Kolomeytsevs: The family of VN’s Aunt Nina.
Grunelius: Possibly Alexandre Grunelius. VN and VéN spent a vacation with Nicolas and Nathalie Nabokov at the home of the Gruneliuses in Kolbsheim in 1932.
au courant: Fr. ‘up to date’.
Léon: Pavel (Paul) Leopoldovich Léon (1893–1942), lawyer, historian of literature and James Joyce’s secretary; husband of Lucie (Elizaveta Matveevna) Léon Noel (née Ponizovsky, 1900–1972), the sister of Aleksandr Matveevich Ponizovsky (?–1943), VN’s friend at Cambridge. In 1939, Lucie Léon Noel would help VN copy-edit his first novel in English, The Real Life of Sebastian Knight.

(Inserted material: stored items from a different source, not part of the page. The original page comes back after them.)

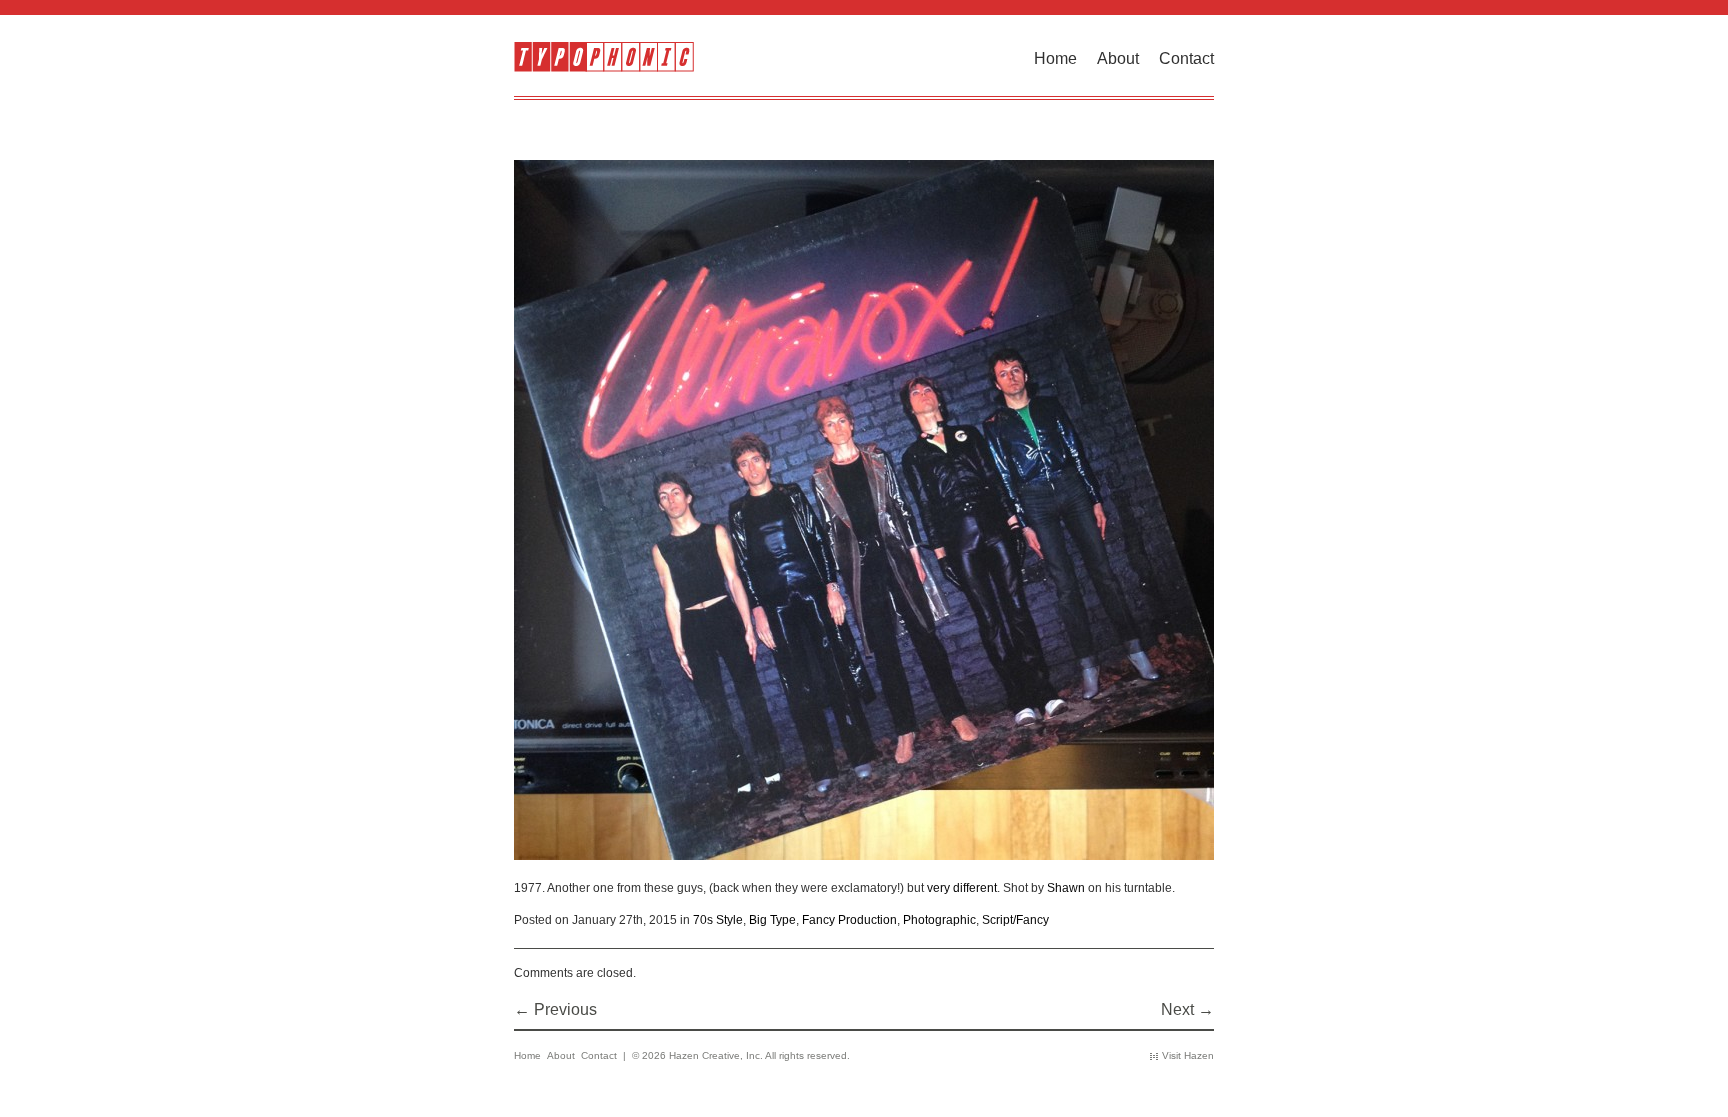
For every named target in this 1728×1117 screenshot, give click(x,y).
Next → (1187, 1009)
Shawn (1066, 888)
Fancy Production (849, 920)
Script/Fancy (1015, 920)
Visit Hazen (1188, 1055)
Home (1055, 58)
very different (962, 888)
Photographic (939, 920)
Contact (1186, 58)
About (1118, 58)
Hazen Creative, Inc (714, 1055)
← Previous (555, 1009)
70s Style (718, 920)
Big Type (772, 920)
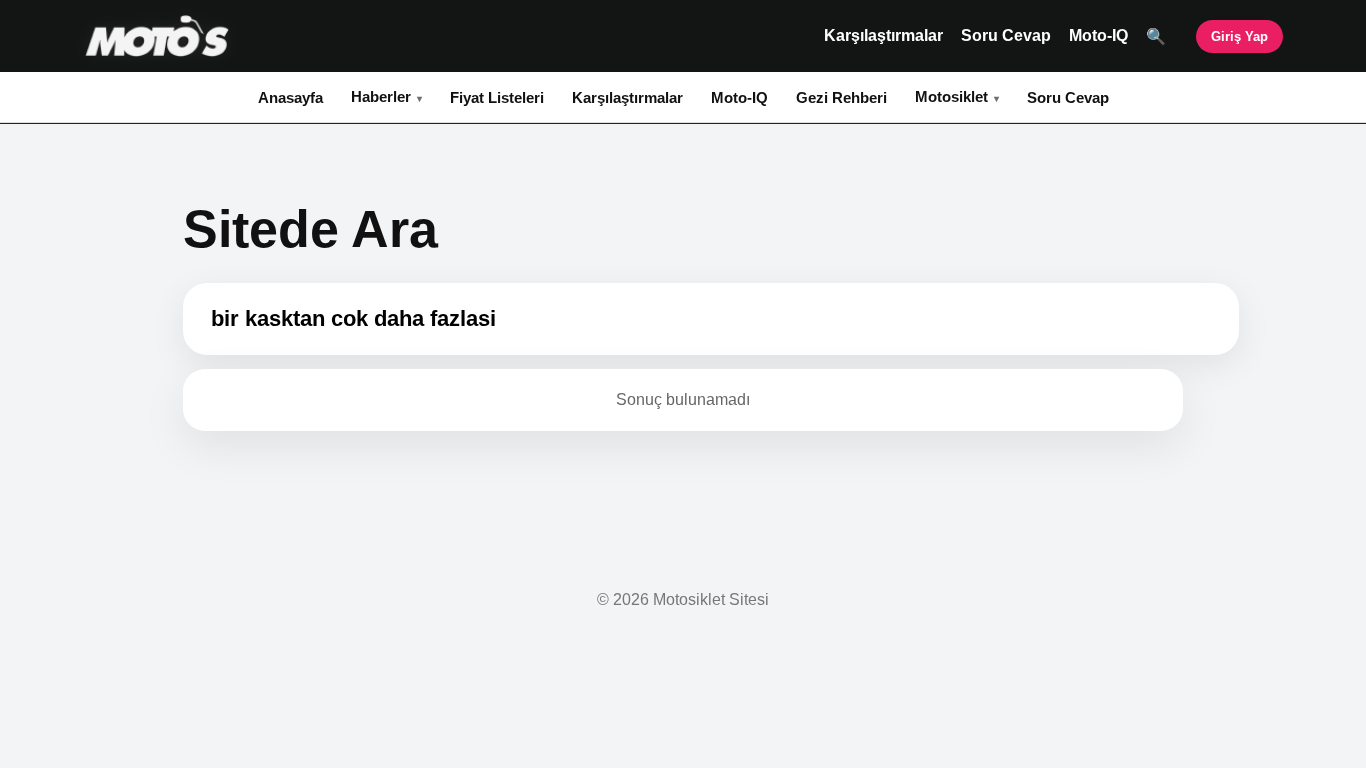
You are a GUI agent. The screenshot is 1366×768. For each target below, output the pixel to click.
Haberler (381, 96)
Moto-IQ (1098, 35)
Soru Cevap (1006, 35)
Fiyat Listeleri (497, 97)
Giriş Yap (1239, 36)
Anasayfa (290, 97)
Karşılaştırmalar (883, 35)
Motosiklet (951, 96)
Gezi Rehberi (841, 97)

Letter postmarked 8 February 1936
Lyusya: Ilya Feigin.
Anyutochka: Anna Feigin.
just like in Marseilles: The assassination of King Alexander I of Yugoslavia (1888–1934), on 9 October 1934 in Marseilles. Alexander’s son Prince Peter (1923–70) inherited the throne when he was nine years old. The regency was established, with King Alexander’s cousin, Prince Paul of Yugoslavia, serving as a regent from 1934 to 1941. The heir seized the throne after a coup d’état, becoming King Peter II of Yugoslavia.